Chapitre VIII : La fin de la quête

Belle soirée, se dit Laenn-Bor, tandis que son ventre se mettait à grogner ostensiblement. Il l’ignora, méprisant envers ce qu’il assimilait à de la faiblesse humaine. De toute manière, moins d’une heure plus tard, les misérables problèmes matériels des mortels ne le concerneraient plus.
Un vent glacial le fit frissonner. Il s’approcha de la Brisée des Dieux, à peine discernable sous l’amas tentaculaire de lierre qui la recouvrait, touche étonnante de vert dans la clairière enneigée. Il arracha la plus grande partie du végétal tenace, autant dans l’optique de faire les choses proprement, que pour s’occuper en attendant l’heure fatidique.
Les dieux qu’il allait rejoindre semblaient être avec lui : le crépuscule qui s’abattait sur Galéir montrait les étoiles scintillantes dans le ciel dépourvu de nuages. La lune blanche était déjà là, encore bien terne à cette heure. Dans la demi-heure suivante, ce serait le tour de la rouge, qui serait suivie de près de la verte. Et là…

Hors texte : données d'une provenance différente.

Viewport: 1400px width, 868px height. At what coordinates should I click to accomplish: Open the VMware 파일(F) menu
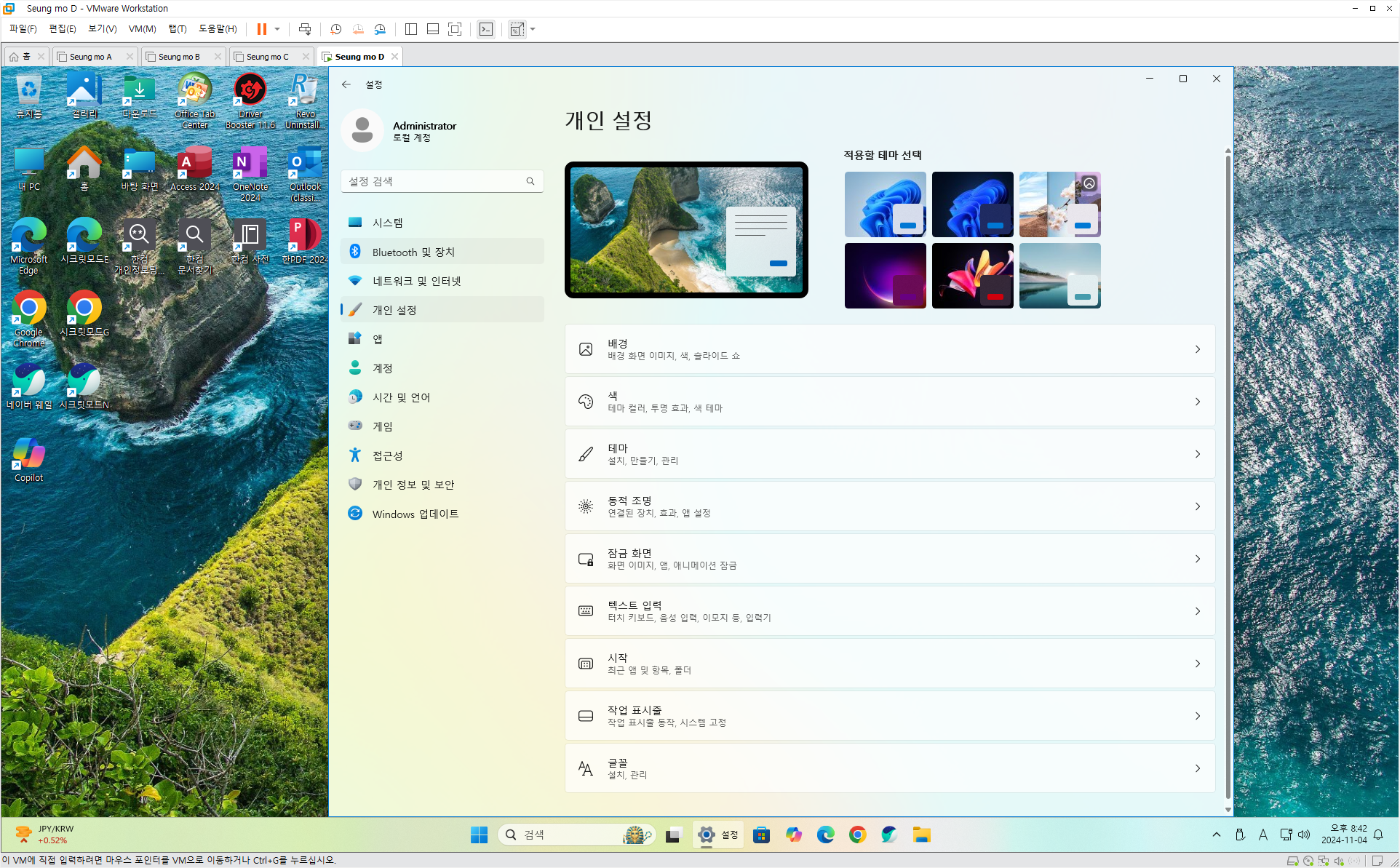point(23,29)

Il s’assit sur la brisée, un sourire détendu aux lèvres. La fin du chemin, enfin ! Après vingt ans de quête acharnée. Il ne se souvenait plus du nombre de fois où il avait failli perdre la vie. Mais tout cela était désormais oublié.
Il se gratta furieusement la tête : sans nul doute, il lui restait encore des poux. Il pesta contre l’ancien détenteur de ce corps faible et crasseux, et à qui il l’en avait arraché. Ce gueux n’avait jamais dû entendre parler d’hygiène corporelle. Il s’était même cassé une dent en mangeant son ancien corps piminomo. Il avait décidément hâte de quitter cette pitoyable dépouille.

Dès que la lune rouge apparut, il ne tint plus. Et commença le rituel.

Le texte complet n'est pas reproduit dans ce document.